● **Tasks to carry out**:
- 1) List every travelogue the Neil Slorance article names.
- 2) Resume the Neil Slorance article after its final sentence.

● **Study text**:
***
- Born: 17 February 1987 (age 39) Glasgow, Scotland, U.K,
- Occupations: Comic artist, political cartoonist, illustrator
- Writing career
- Language: English
- Genres: Science fiction, fantasy, politics
- Notable work: Dungeon Fun

= Neil Slorance =

Scottish comics artist (born 1987)

Neil Slorance (born 17 February 1987) is a Scottish comics artist, known as the artist of Dungeon Fun, as well as for his political cartoons. He has contributed strips to Titan Comics' Doctor Who comics alongside Dungeon Fun writer Colin Bell.

==Comics==
Slorance created the sitcom webcomic Jonbot vs Martha with Colin Bell in 2011. Slorance and Bell collaborated again on the critically acclaimed Dungeon Fun between 2013 and 2015.

Slorance provided illustrations for a short story, How To Be a Ghost: An Illustrated Guide, with writer Campbell Miller in 2011. Another collaboration, How To Be Suave, was released in 2013.

In 2012, Slorance began writing a series of travelogues, starting with Nine Lines of Metro. A second travelogue, Seven Days in Berlin, was released later in 2012. A third travelogue, Let's Go to Bordeaux was released in 2014.

Slorance published The Amateur Astronomer's Journal in 2013, a short story about "a home computer worker taking the night off to go look at the stars".

In 2014, Slorance and Bell began contributing strips to Titan Comics' Doctor Who: The Twelfth Doctor series.

In 2016, Slorance released a collection of autobiographical comics entitled Modern Slorance: Torts and Tinder.

==Political cartoonist==
Slorance first began drawing political cartoons during the 2014 Scottish independence referendum. His political cartoons subsequently attracted media attention during the 2015 general election after receiving recognition from Scottish First Minister Nicola Sturgeon, following which he live sketched STV's election night coverage. He was then hired by STV to draw the Neil Slorance Sketch, a regular feature. In 2017, he left STV and later moved to The National newspaper to draw "The Slorance Sketch".
***
● **Supplied entries**:
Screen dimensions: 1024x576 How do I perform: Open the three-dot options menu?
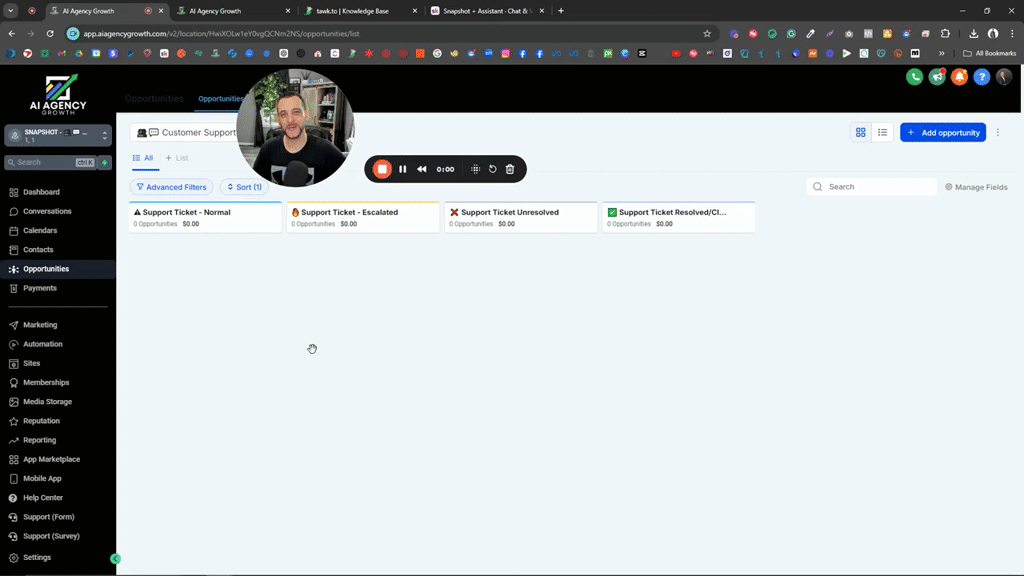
***
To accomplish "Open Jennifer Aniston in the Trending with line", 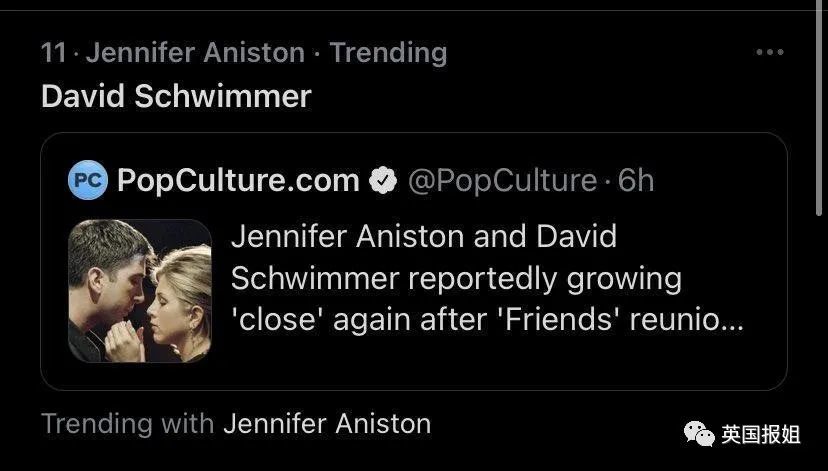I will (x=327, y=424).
***
● **Outputs by task**:
- 1)
Nine Lines of Metro
Seven Days in Berlin
Let's Go to Bordeaux

- 2)
On 22 January 2016, one of his cartoons signed by Sturgeon was auctioned at the Govan Kingston SNP's Burns supper event to support her re-election.

==Personal life==
Slorance lives in Glasgow with his pet tortoise, Herman. In 2015, a video of him awakening his tortoise went viral, accumulating more than a million views and being featured on the American television show Right This Minute. Neil Slorance is the younger brother of the digital marketing expert Mark Slorance.

==Awards and nominations==
In 2012, Jonbot vs Martha was nominated for four Scottish Independent Comic Book Alliance (SICBA) awards.

In 2013, Amateur Astronomer's Journal was nominated for three SICBA awards.

In 2014, Slorance won the Best Cover and Best Artist awards at the SICBA, and Dungeon Fun Book One received the award for Best Comic or Graphic Novel.

In 2015, Slorance was ranked 99th in The Lists Hot 100.

In 2016, Slorance was ranked 90th in The Lists Hot 100, climbing nine places from the previous year.